With all the prerequisites in place, I can start hacking the very simple test. Since it is such a simple test I didn’t bother putting the model, interface and repository in separate files.

using System;
using System.Data.SQLite;
using System.IO;
using System.Linq;
using Dapper;

namespace test_dotnet_sqlite
{
    // Model to store a language.
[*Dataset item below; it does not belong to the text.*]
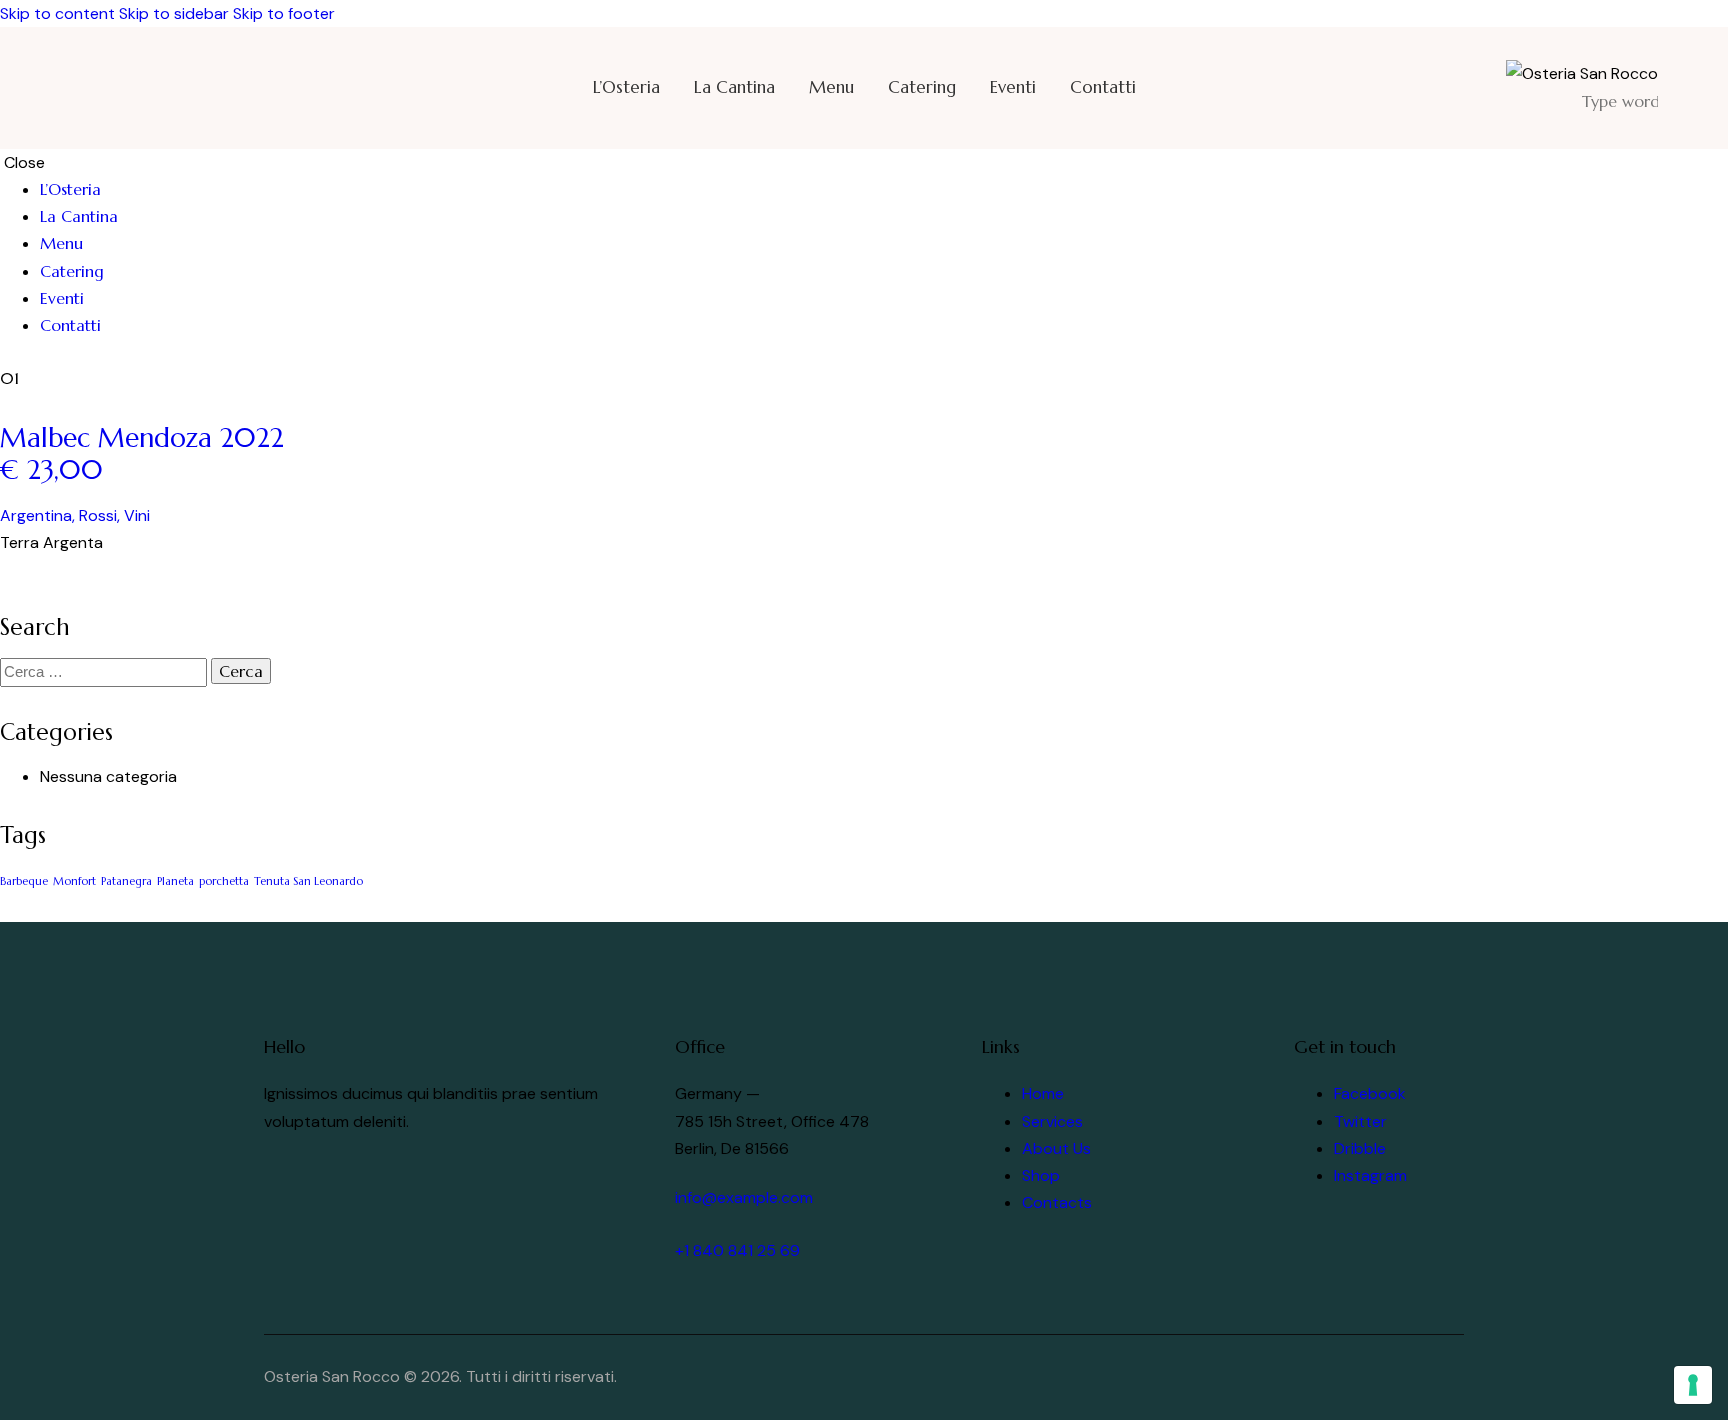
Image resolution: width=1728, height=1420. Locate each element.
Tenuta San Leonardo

Contains all the fields in the tables.
    public class Language
    {
        public int Id { get; set; }
        public string Name { get; set; }
    }

    public interface ILanguageRepository
    {
        public Language GetLanguage(long id);
    }

    public class SqliteRepostitory: ILanguageRepository
    {
        // For this test a semi hard-coded path will do
        // But still be multi platform aware, so no string concatenations
        public static string DbFile => Path.Combine(Environment.CurrentDirectory, "test.sqlite");

        public static SQLiteConnection DbConnection()
        {
            // For SQLite the connection string is very simple
            return new SQLiteConnection("Data Source=" + DbFile);
        }

        public Language GetLanguage(long id)
        {
            // It there a database?
            if (!File.Exists(DbFile))
                return null;

            // Retrieve the language based on the LangID
            using (var cnn = DbConnection())
            {
                cnn.Open();
                var result = cnn.Query<Language>(@"SELECT LangID, Name FROM Languages WHERE LangID = @id", new { id }).FirstOrDefault();
                return result;
            }
        }
    }

    public class Program
    {
        static void Main()
        {
            // Create an instance of the repository
            var repo = new SqliteRepostitory();

            // Get the language from the repository and output the result
            var lang = repo.GetLanguage(0);
            Console.WriteLine(lang.Name);
        }
    }
}

The program works as expected and the code was really straigth forward. I need to pay attention when I create the repostitories to use dependency injection and to keep in mind that the database engine will change.

Conclusion

This all means that for the first stages of the development I will start using a SQLite database. Since much of the fixtures are known now I will start with creating a .sql file that can create a database and start from there.